[SOURCE start]
When it comes to the morals and the principles you hold dear, there's just one problem. You can be bought off. And often for a low price at that.

As complicated as we think humans are, it all comes down to a basic principle: We want to feel good about our decisions, even if we're lying to ourselves. If we're sacrificing in some way, we start to convince ourselves it's a good thing. 

That can be anything from the mundane (that excruciatingly boring play was totally worth my time!) to the horrific (as when Nazi Germany's systemic persecution of Jews made the average German citizen less likely to protest.)

We often approach life thinking we're guided by a moral code -- don't lie, treat people kindly, look out for others. But social science has proven just how easy it is to get people to abandon their principles and even change their opinions for a small reward that makes them feel good. 

It turns out that smaller rewards, say accepting $1 to lie vs. $20,  are often bigger motivators to bend our moral code because we've sacrificed more.

It's called cognitive dissonance, the discomfort we feel when we hold two contradictory beliefs. Check out the video above for a classic case showing just how easily we can be bought off.


Students are asked to complete an extremely boring experiment and then offered a reward to tell another student how interesting the task was. Whether for $20 or $1, the students are willing to lie to their peers.
[SOURCE end]
[DATASET ROWS start]
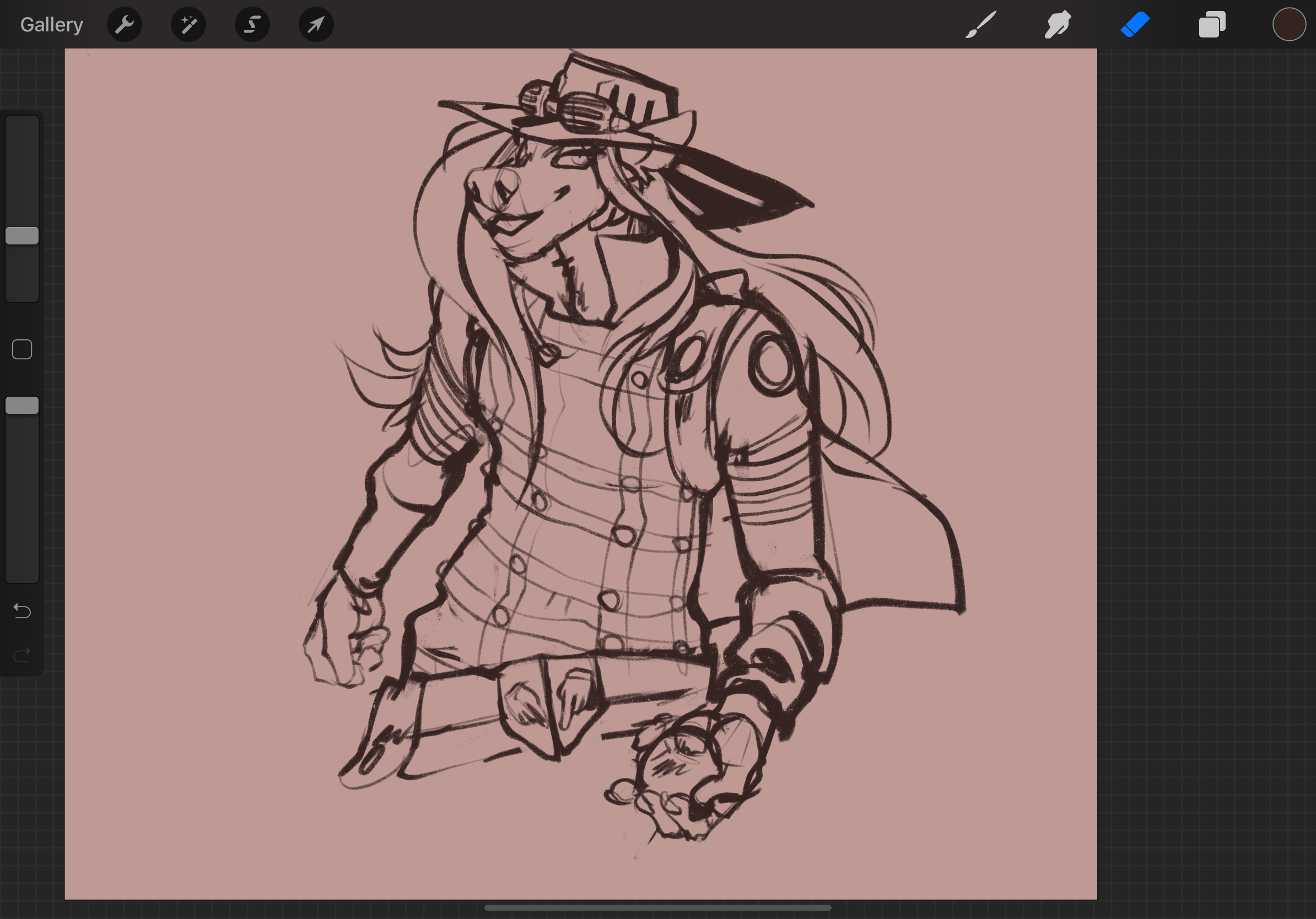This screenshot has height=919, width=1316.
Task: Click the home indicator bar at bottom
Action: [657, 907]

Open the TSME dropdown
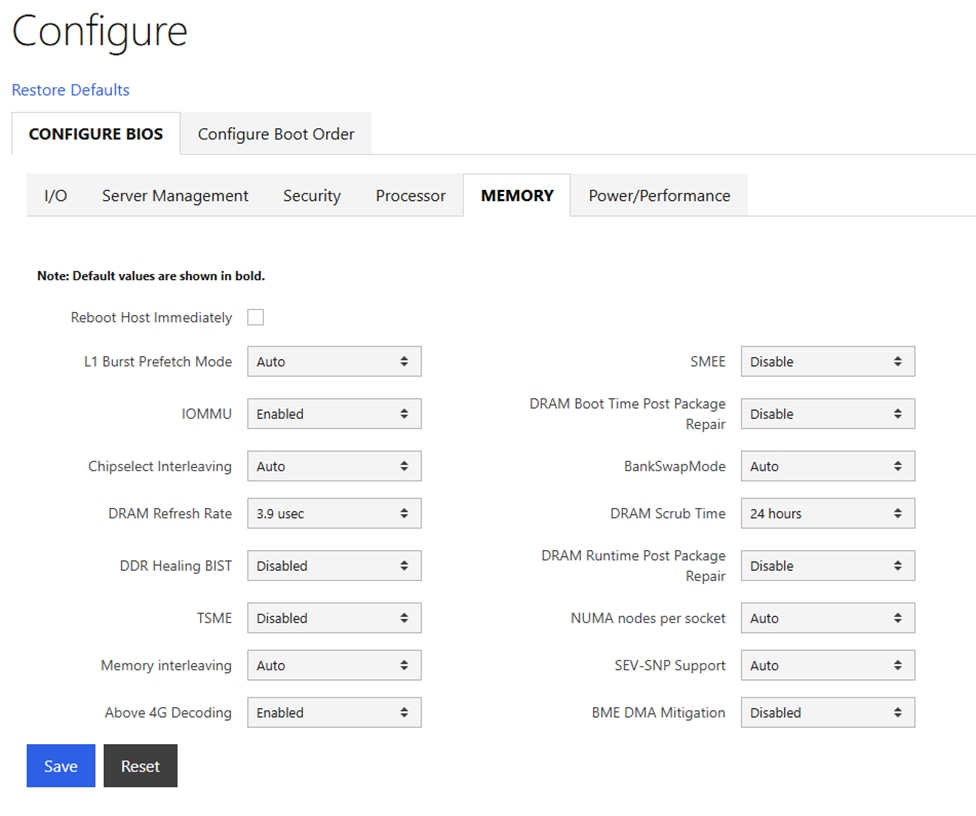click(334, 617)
[DATASET ROWS end]
## PROBLEM TO WORK ON
Reproduce the part of the cognitive dissonance text above word for word, starting with "That can be" and going on through "we can be bought off.".

## ANSWER TO THE EXERCISE
That can be anything from the mundane (that excruciatingly boring play was totally worth my time!) to the horrific (as when Nazi Germany's systemic persecution of Jews made the average German citizen less likely to protest.)

We often approach life thinking we're guided by a moral code -- don't lie, treat people kindly, look out for others. But social science has proven just how easy it is to get people to abandon their principles and even change their opinions for a small reward that makes them feel good. 

It turns out that smaller rewards, say accepting $1 to lie vs. $20,  are often bigger motivators to bend our moral code because we've sacrificed more.

It's called cognitive dissonance, the discomfort we feel when we hold two contradictory beliefs. Check out the video above for a classic case showing just how easily we can be bought off.